**Passage provided**
□ □ □ □ □

Tuesday, September 29, 2020

Digest for comp.lang.c++@googlegroups.com - 25 updates in 1 topic

"Chris M. Thomasson" <chris.m.thomasson.1@gmail.com>: Sep 28 05:45PM -0700

On 9/28/2020 11:07 AM, Keith Thompson wrote:
> with the resulting pointer doesn't know that it's misaligned. That's
> not much of an issue in x86, where misaligned accesses (usually?) just
> impose a speed penalty,
 
Iirc, misaligned access with a LOCK prefix issues a full bus lock
instead of locking a cache line. Check this out:
 
https://blogs.oracle.com/dave/qpi-quiescence
 
 
 
Richard Damon <Richard@Damon-Family.org>: Sep 28 10:35PM -0400

On 9/28/20 2:31 PM, olcott wrote:
> smallest. Certainly every compiler could compare the need for padding of
> the specified version with the sorted version and then know whether or
> not sorting reduces padding requirements.
 
I believe the standard requires that the order of the members in the
struct has to match the order they are declared in the struct, at least
as long as a access specifier doesn't exist between them.
 
That rule comes from C, without the exception since C doesn't have
access specifiers. As you alluded to elsewhere, allowing rearangement
can cause all sorts of issues with code that makes some otherwise fairly
safe assumptions. I suspect that the rule came out because the early
compilers were smart enough to rearrange, then a lot of code was built
with that assumption, and it became effectively impossible to safely
rearrange so it was defined that it couldn't.
Keith Thompson <Keith.S.Thompson+u@gmail.com>: Sep 28 10:04PM -0700

> can cause all sorts of issues with code that makes some otherwise fairly
> safe assumptions. I suspect that the rule came out because the early
> compilers were smart enough to rearrange, then a lot of code was built
 
Did you mean *weren't* smart enough to rearrange?

□ □ □ □ □

**Information provided**

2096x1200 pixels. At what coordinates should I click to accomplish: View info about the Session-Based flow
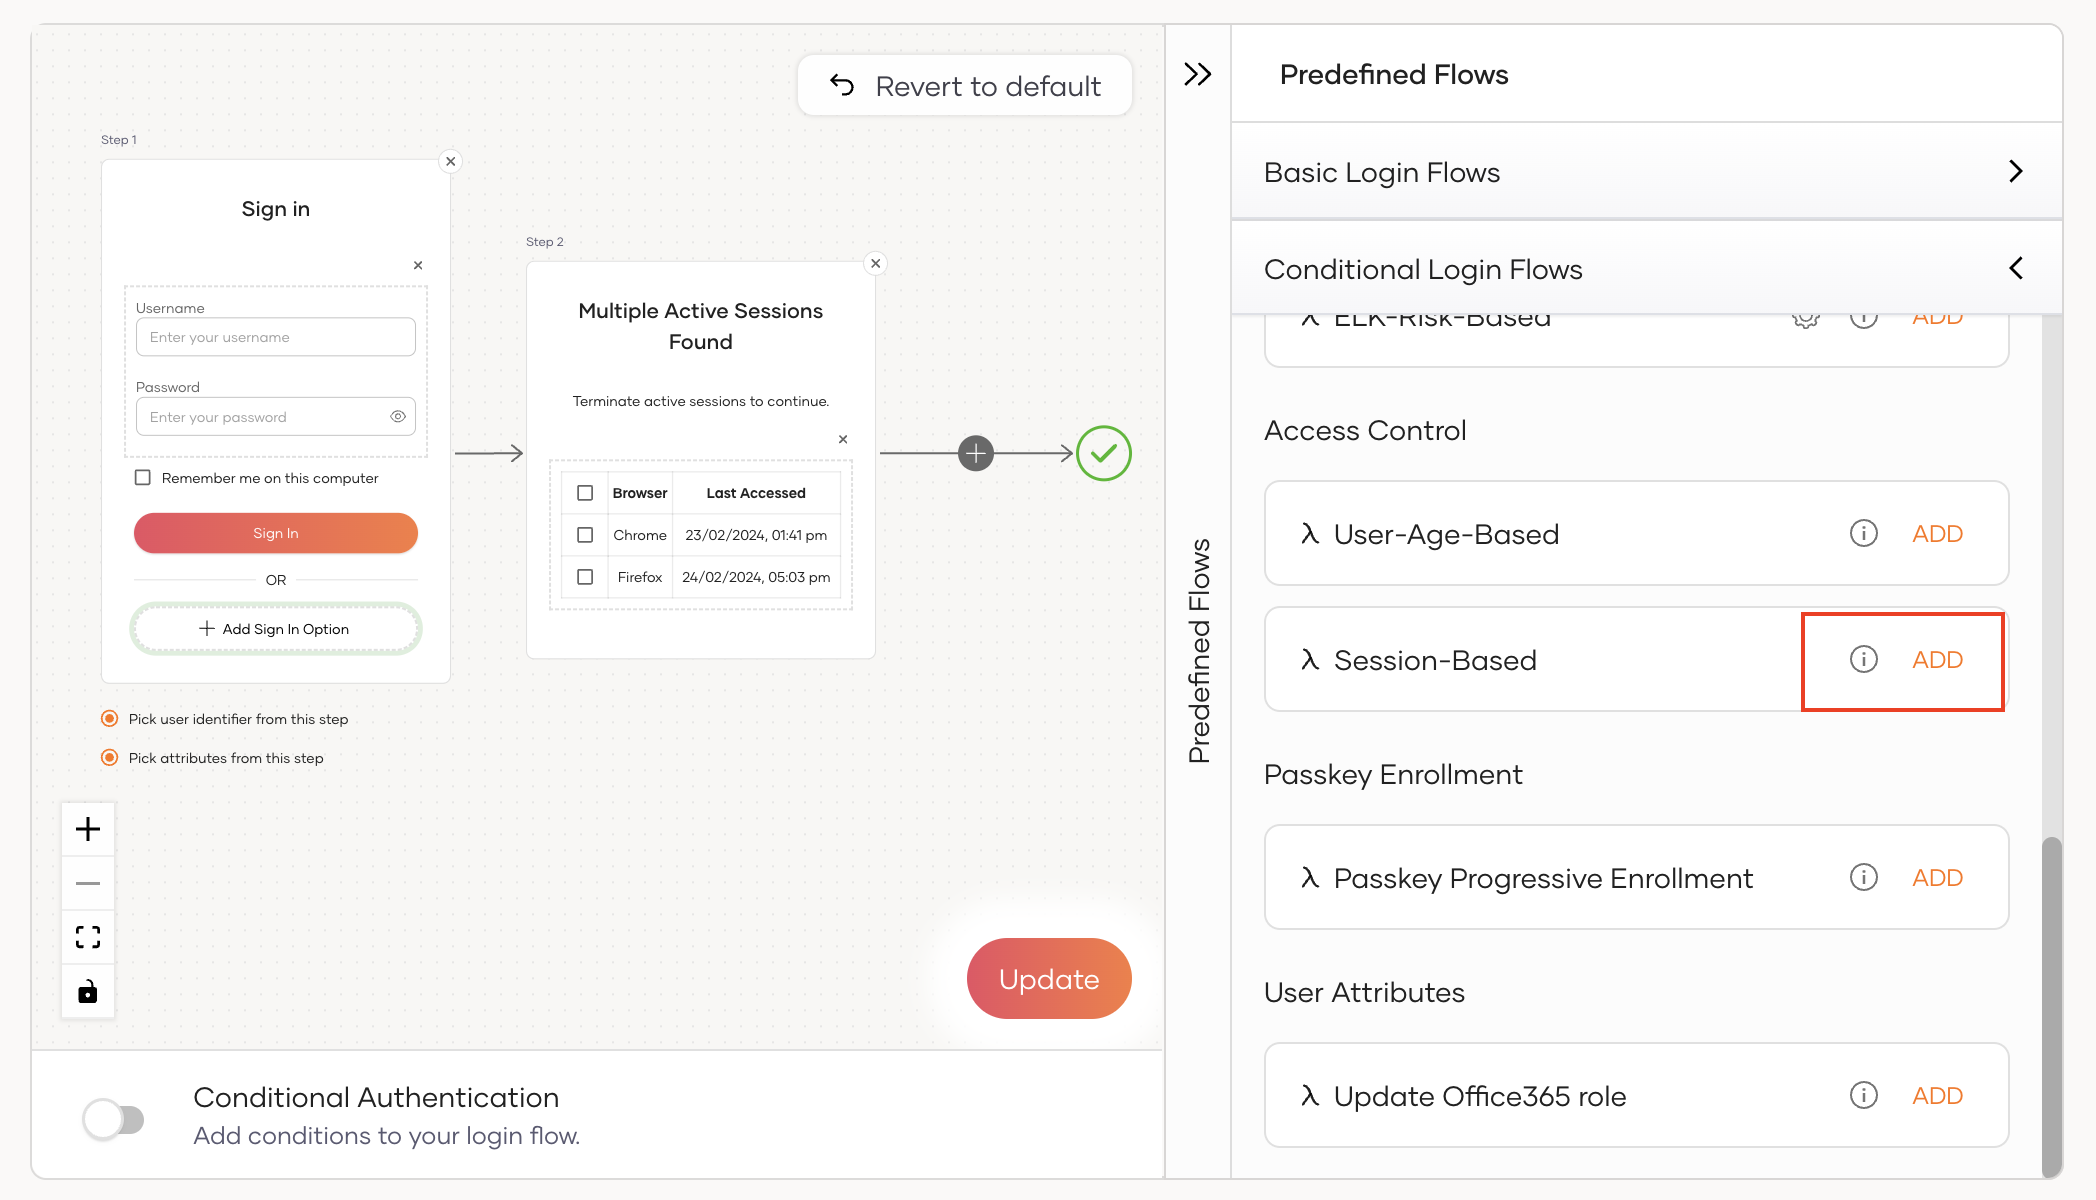[1864, 660]
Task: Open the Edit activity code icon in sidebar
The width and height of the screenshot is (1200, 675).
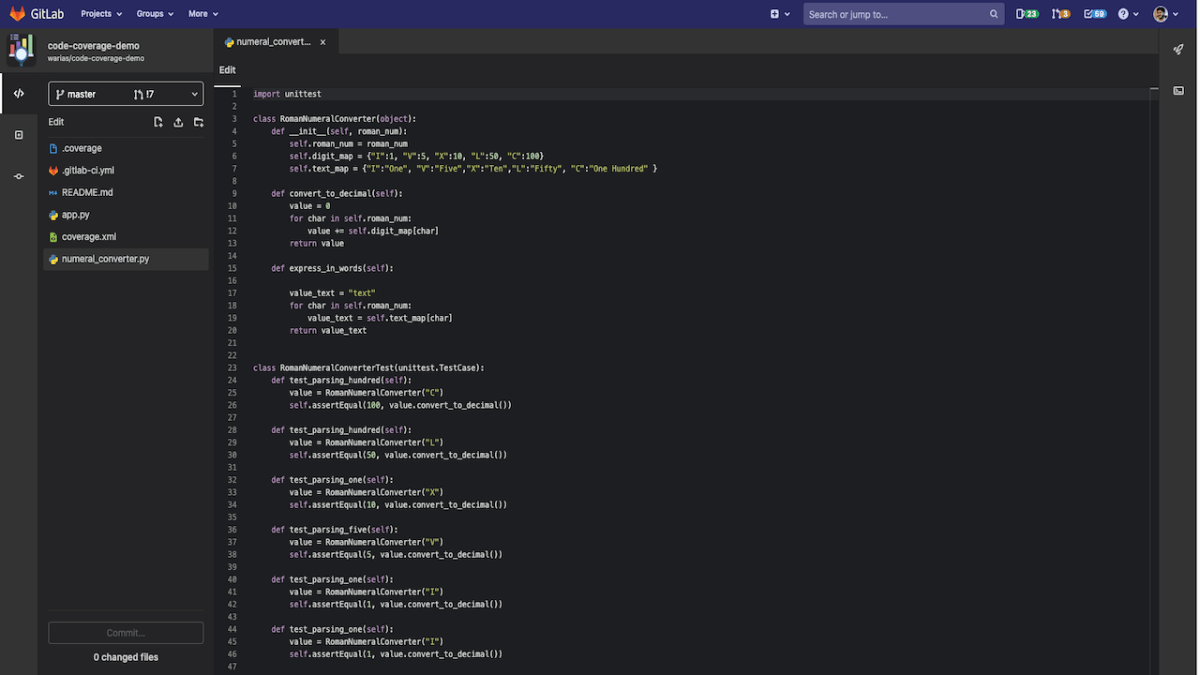Action: (x=19, y=94)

□ □ □ □ □

**Problems and tasks**
a) In the comp.lang.c++ digest, what does Chris M. Thomasson recall that a misaligned access with a LOCK prefix issues instead of locking a cache line?
b) Summarize the comp.lang.c++ digest in two sentences.
c) Extend the comp.lang.c++ digest with the next reply, starting after Keith Thompson's closing question.

**Expected results**
a) A full bus lock.

b) Chris M. Thomasson recalls that a misaligned access with a LOCK prefix issues a full bus lock instead of locking a cache line, and Richard Damon says he believes the standard requires struct members to keep their declared order unless an access specifier lies between them, a rule that comes from C. Damon suspects the rule arose because code came to rely on that order and safe rearrangement became effectively impossible, and Keith Thompson asks whether he meant that early compilers weren't smart enough to rearrange.

c)
--
Keith Thompson (The_Other_Keith) Keith.S.Thompson+u@gmail.com
Working, but not speaking, for Philips Healthcare
void Void(void) { Void(); } /* The recursive call of the void */
olcott <NoOne@NoWhere.com>: Sep 29 12:34AM -0500

On 9/29/2020 12:04 AM, Keith Thompson wrote:
>> safe assumptions. I suspect that the rule came out because the early
>> compilers were smart enough to rearrange, then a lot of code was built
 
> Did you mean *weren't* smart enough to rearrange?
 
No he meant "were" smart enough, yet this caused problems so they had to
make a standard. It doesn't take much intelligence to sort fields by
size and add a few padding bytes at the end. They (apparently) made it a
standard to not change the specified order to have cross compiler
consistency.
 
 
--
Copyright 2020 Pete Olcott
Jorgen Grahn <grahn+nntp@snipabacken.se>: Sep 29 05:52AM

On Tue, 2020-09-29, Keith Thompson wrote:
>> safe assumptions. I suspect that the rule came out because the early
>> compilers were smart enough to rearrange, then a lot of code was built
 
> Did you mean *weren't* smart enough to rearrange?
 
He must have.
 
>> with that assumption, and it became effectively impossible to safely
>> rearrange so it was defined that it couldn't.
 
If that's what happened, it's a really bad combination: letting bad
code prevent important optimizations. I can see no reason for
portable code to know the struct layout (except perhaps that you can
cast between &foo and &foo.first_element).
 
One could easily imagine each ABI defining struct layout, with
rearrangements, in such a way that waste is minimized.
 
/Jorgen
 
--
// Jorgen Grahn <grahn@ Oo o. . .
\X/ snipabacken.se> O o .
olcott <NoOne@NoWhere.com>: Sep 29 12:59AM -0500

On 9/29/2020 12:52 AM, Jorgen Grahn wrote:
 
> One could easily imagine each ABI defining struct layout, with
> rearrangements, in such a way that waste is minimized.
 
> /Jorgen
 
It makes sense to have the compilers conform to a consistent standard
across compilers.
 
 
--
Copyright 2020 Pete Olcott
"Öö Tiib" <ootiib@hot.ee>: Sep 28 11:23PM -0700

On Tuesday, 29 September 2020 08:53:04 UTC+3, Jorgen Grahn wrote:
> cast between &foo and &foo.first_element).
 
> One could easily imagine each ABI defining struct layout, with
> rearrangements, in such a way that waste is minimized.
 
Clang's -Wpadded warns that there is padding but for some reason fails
to make difference if reordering would help with something or
would just put same padding at end of struct. So even very modern
compiler can easily be relatively dim-witted about the issue.
Tim Woodall <news001@woodall.me.uk>: Sep 29 06:33AM

> enough to know that it needs to do some bitwise operations to isolate
> the required field when two or more fields are loaded by one aligned
> memory access.
 
What about a struct of array members?
 
struct {
short[3]
short
short[3]
short
char[3]
char
char[3]
char
};
 
The Bin Packing Problem is NP-hard. ISTM that the alignment constraints
effectively make optimizing the arrangement of members in the struct an
equivalent problem.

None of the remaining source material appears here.